Type-Driven Development with TypeScript

I am always interested in making my coding process faster and more robust. I want to be confident that my code will work as expected. And I want to spend as little time as possible debugging, testing, and hunting down pieces of code that I forgot to update when I make changes to a project. That is why I am a fan of correct-by-construction methods. Those are methods of constructing programs where the program will not build / compile unless it behaves the way that it is supposed to.

letterpress - Photo by Marcus dePaula on Unsplash

Correct-by-construction

Test-driven development is one form of correct-by-construction method. The philosophy of test-driven development is that your tests are the specification for how your program should behave. If you look at your test suite as a mandatory part of your build process, if your tests do not pass the program does not build because it is not correct. Of course the limitation is that the correctness of your program is only as certain as the completeness of your tests. Nevertheless studies have found that test-driven development can result in 40%-80% fewer bugs in production.
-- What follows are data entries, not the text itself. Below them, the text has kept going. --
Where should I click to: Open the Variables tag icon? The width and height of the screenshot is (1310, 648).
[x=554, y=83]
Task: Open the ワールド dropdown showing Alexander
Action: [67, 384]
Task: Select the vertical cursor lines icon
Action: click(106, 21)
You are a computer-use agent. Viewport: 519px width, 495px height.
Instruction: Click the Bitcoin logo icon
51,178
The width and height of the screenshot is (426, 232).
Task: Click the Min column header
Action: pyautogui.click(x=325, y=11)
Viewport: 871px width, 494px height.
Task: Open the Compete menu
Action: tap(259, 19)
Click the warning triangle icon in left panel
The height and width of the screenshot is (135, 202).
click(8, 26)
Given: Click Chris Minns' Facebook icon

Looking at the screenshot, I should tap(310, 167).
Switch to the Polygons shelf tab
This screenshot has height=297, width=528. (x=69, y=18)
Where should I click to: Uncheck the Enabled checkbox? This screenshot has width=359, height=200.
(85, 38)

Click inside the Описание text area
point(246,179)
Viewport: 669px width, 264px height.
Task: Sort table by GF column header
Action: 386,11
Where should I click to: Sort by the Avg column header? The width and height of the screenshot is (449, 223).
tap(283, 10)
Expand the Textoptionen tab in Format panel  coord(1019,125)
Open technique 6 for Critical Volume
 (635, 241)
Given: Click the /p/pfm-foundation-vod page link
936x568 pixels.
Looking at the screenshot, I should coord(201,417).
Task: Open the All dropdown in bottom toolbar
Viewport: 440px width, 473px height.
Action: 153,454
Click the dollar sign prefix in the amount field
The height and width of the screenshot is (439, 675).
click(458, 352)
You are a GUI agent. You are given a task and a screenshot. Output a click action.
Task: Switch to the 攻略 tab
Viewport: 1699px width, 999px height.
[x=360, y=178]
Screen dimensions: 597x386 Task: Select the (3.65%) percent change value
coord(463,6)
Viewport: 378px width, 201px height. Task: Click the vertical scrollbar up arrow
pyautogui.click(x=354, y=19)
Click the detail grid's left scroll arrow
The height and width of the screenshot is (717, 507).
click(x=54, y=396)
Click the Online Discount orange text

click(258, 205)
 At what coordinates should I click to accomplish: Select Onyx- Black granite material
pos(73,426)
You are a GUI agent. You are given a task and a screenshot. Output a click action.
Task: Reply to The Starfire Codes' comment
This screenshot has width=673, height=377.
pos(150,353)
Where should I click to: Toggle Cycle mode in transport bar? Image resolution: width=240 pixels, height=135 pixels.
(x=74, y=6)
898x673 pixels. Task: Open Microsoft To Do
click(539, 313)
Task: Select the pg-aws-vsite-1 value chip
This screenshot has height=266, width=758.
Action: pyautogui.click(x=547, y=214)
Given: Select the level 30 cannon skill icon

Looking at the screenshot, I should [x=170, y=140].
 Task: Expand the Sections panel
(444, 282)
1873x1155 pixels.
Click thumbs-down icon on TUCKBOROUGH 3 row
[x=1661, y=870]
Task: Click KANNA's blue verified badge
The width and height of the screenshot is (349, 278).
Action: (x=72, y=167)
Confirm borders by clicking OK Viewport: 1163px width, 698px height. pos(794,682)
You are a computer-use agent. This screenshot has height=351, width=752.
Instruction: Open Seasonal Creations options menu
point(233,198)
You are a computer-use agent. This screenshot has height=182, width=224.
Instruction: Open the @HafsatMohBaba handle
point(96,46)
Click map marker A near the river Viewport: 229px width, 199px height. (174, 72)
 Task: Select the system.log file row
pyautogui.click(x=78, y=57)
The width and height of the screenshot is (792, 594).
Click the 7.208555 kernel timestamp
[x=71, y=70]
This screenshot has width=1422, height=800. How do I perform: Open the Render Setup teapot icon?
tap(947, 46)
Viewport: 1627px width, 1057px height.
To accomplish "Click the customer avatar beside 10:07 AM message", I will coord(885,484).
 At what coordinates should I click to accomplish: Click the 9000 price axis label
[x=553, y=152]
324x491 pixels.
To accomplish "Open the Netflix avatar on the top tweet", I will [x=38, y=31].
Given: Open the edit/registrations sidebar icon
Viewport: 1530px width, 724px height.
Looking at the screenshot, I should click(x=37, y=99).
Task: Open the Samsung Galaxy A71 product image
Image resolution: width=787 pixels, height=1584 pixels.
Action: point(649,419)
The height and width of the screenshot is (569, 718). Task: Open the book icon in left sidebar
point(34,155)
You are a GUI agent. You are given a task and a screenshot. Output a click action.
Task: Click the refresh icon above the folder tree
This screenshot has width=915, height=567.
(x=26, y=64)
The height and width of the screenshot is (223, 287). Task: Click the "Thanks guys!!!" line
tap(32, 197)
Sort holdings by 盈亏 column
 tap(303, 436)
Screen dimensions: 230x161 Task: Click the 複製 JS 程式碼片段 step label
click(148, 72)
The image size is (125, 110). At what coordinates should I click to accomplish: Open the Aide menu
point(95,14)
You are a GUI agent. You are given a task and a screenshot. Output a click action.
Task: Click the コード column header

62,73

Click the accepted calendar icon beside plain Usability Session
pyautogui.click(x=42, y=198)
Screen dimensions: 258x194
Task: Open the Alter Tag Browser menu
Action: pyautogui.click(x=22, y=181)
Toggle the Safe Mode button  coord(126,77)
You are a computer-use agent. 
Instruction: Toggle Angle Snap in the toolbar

Writing your program around types

Type-driven development is the practice of writing your program around types, and of choosing types that make it easy for the type checker to catch logic errors. In type-driven development your data types and type signatures are the program specification. Types also serve as a form of documentation that is guaranteed to be up-to-date. Type-driven development is another correct-by-construction method. As with test-driven development, type-driven development can improve your confidence in your code, and can save you time when making changes to a large codebase.

Planning your types

But it takes more than writing type signatures and running the type checker to gain those benefits. The same studies that show the effectiveness of test-driven development found that writing tests after the fact is not as effective as the "test first, then implement" flow of test-driven development. That could be because writing tests first encourages programmers to write code that can be tested effectively. The same idea applies to type-driven development: you will get the most benefit from your type checker when you expose as much information as possible in type signatures. That means planning your types, and writing code to match.

Types vs Tests

Types and tests are not an either/or proposition. There are plenty of classes of errors that type-checking is bad at catching. You should catch those with tests! On the other hand there are classes of errors that are tedious to write tests for but that type-checking can catch easily. My opinion is that types are quick to write, quick to read, and do not require fixtures, mock data, test databases, setup, or teardown; so I lean on types when I can.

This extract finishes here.